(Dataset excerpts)
- Opening Delimiter -
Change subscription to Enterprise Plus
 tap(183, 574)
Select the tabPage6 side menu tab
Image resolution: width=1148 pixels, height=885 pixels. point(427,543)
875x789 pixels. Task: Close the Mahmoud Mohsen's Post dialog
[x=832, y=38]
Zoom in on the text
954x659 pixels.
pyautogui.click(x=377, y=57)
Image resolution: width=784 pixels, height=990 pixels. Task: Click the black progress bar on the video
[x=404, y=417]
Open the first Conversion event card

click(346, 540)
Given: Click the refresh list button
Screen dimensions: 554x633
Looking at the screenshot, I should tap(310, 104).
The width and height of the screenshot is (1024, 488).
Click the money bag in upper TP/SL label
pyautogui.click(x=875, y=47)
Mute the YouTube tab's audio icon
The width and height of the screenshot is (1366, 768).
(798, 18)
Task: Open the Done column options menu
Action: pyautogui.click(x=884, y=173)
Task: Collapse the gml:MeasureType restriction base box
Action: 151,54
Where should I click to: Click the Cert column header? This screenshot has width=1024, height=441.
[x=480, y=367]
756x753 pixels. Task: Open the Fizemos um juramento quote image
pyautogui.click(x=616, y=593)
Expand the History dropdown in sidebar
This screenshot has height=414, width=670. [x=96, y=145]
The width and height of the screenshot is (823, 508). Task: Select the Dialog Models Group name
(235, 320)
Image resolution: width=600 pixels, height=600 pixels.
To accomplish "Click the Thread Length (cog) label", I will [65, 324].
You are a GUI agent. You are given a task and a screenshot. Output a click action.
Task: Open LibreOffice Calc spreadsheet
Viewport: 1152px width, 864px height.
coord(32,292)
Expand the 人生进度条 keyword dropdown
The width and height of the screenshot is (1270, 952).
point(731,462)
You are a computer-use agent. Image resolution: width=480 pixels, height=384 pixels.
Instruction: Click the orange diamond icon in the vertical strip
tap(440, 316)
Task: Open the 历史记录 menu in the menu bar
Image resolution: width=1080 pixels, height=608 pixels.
- Closing Delimiter -
#### [TASK REQUIREMENTS]
Every line from the one with "Image resolution: width=600" to the end of the records above should be returned exactly, and no other lines.

#### [OUTPUT OF THE EXERCISE]
Image resolution: width=600 pixels, height=600 pixels.
To accomplish "Click the Thread Length (cog) label", I will [65, 324].
You are a GUI agent. You are given a task and a screenshot. Output a click action.
Task: Open LibreOffice Calc spreadsheet
Viewport: 1152px width, 864px height.
coord(32,292)
Expand the 人生进度条 keyword dropdown
The width and height of the screenshot is (1270, 952).
point(731,462)
You are a computer-use agent. Image resolution: width=480 pixels, height=384 pixels.
Instruction: Click the orange diamond icon in the vertical strip
tap(440, 316)
Task: Open the 历史记录 menu in the menu bar
Image resolution: width=1080 pixels, height=608 pixels.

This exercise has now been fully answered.